King's College London
Exhibitions & Conferences
Ploughing the sea: Latin America observed

The voyage of the Beagle

Colour plate showing side on views of two species of mouse.Two species of mouse, mus xanthorhinus, found in Tierra del Fuego, and mus nasutus, found near Buenos Aires.In December 1831 HMS Beagle, a converted gun brig, sailed from Plymouth on what was to be a five-year circumnavigation of the globe. This official naval expedition of geographical observation would be largely devoted to the study of Latin America, an area of considerable interest to the British government in the post-independence period.

Among those on board was Charles Darwin (1809-82), a recent Cambridge graduate who owed his presence there to the good offices of his tutor, John Stevens Henslow, professor of botany at Cambridge. Henslow had recommended his keen and promising student to the ship's captain, Robert FitzRoy, as a young naturalist who could be relied upon to collect and record specimens with diligence and care. The voyage was to be a turning-point in Darwin's life, determining his career as a naturalist and providing data that would inform his later scientific theories.

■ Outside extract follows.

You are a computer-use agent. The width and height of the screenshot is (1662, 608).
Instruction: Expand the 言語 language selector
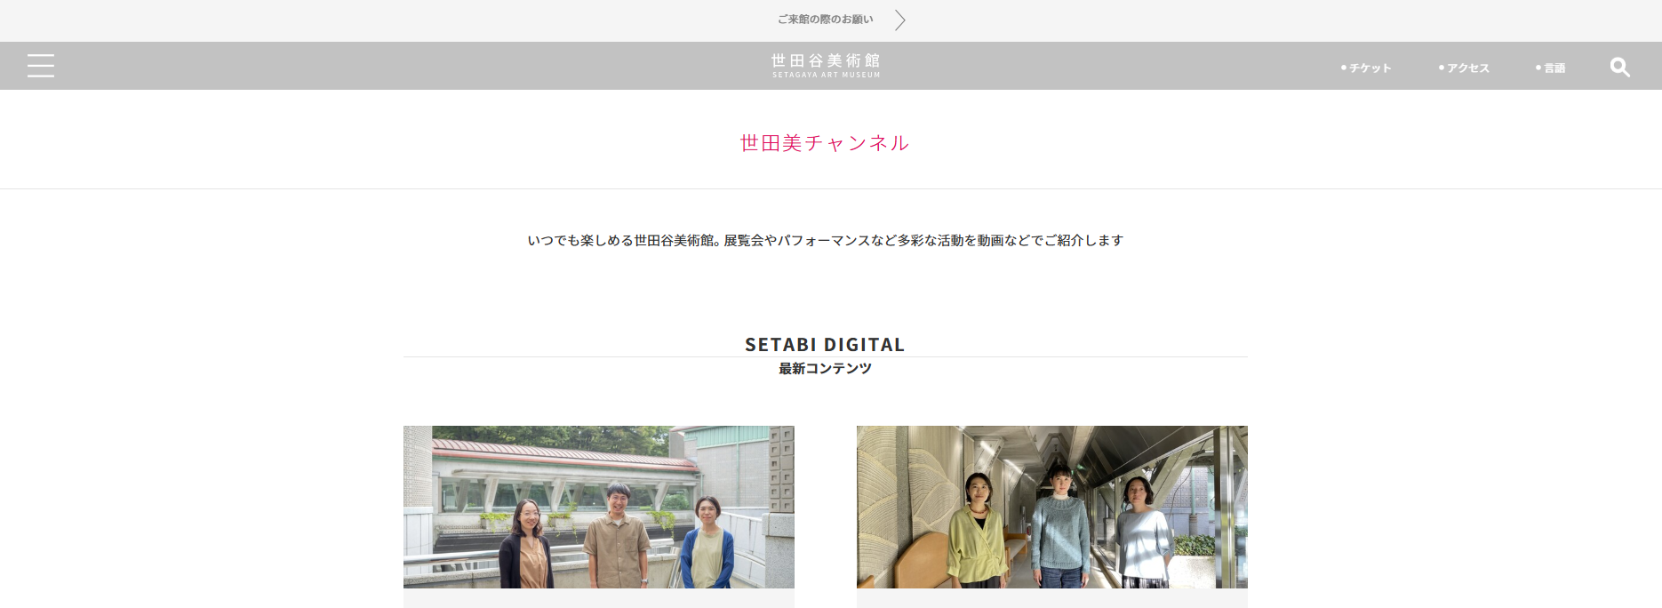pyautogui.click(x=1551, y=68)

The Beagle made its way down the eastern coast of South America, visiting Brazil and the capital cities of Uruguay and Argentina, but the main foci of the expedition were the southern extremities and western coastline of the sub-continent. Darwin devoted many months to his observations in Tierra del Fuego, Patagonia and the Galápagos Islands, recording details of species' habitat and behaviour and collecting specimens to be sent back to Cambridge.

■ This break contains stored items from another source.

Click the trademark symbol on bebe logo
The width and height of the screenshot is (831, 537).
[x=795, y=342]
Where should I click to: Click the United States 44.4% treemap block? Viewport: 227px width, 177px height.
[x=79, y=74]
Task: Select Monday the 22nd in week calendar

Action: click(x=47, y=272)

After his return to England in 1836 he spent much of the next few years examining and analysing specimens in collaboration with fellow naturalists and embodying the results in a series of publications, of which the Zoology is one. The plates on display show two species of mouse, mus xanthorhinus, found in Tierra del Fuego, and mus nasutus, found near Buenos Aires.

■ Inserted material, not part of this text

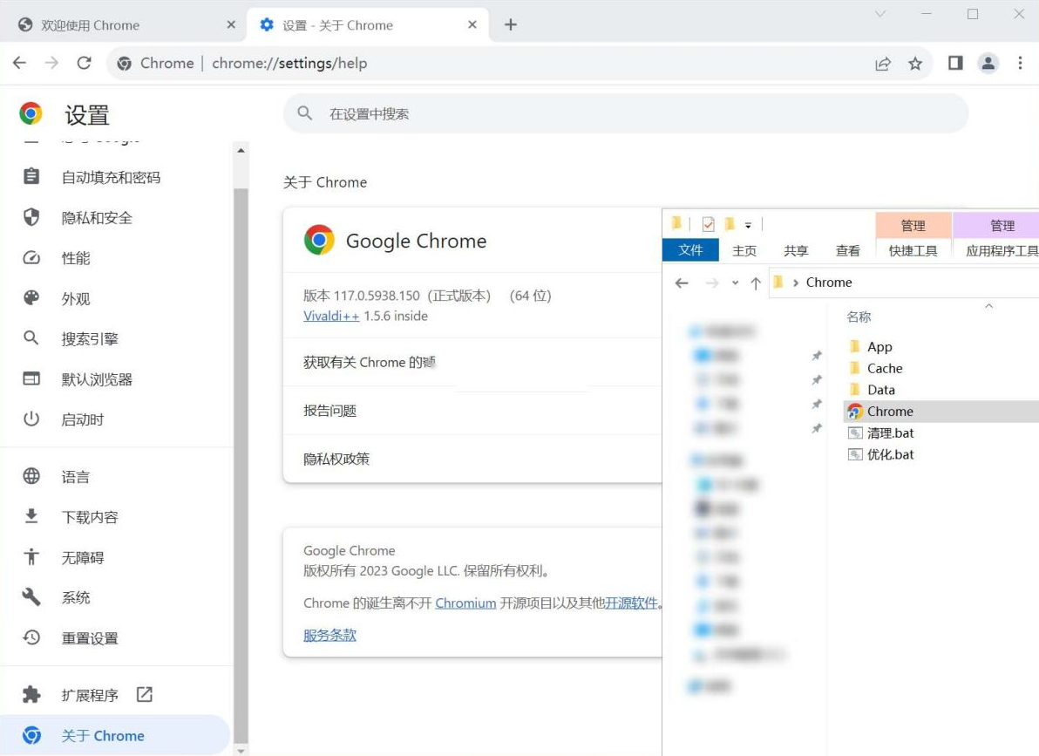
Task: Bookmark this page with the star icon
Action: [915, 64]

Darwin's South American expedition provided him with an unparalleled opportunity to study at close quarters and in detail the animal life of a vast, wild and relatively unexplored part of the world. Although it was to be some years before he formulated the theories embodied in his most famous work, On the origin of species by means of natural selection (1859), much of the data that would lead him to that formulation was gathered in South America. In particular, Darwin's observations of bird species in remote offshore habitats such as the Galápagos Islands and their relation to their mainland counterparts suggested to him how each species had evolved and adapted to meet the demands of its specific environment.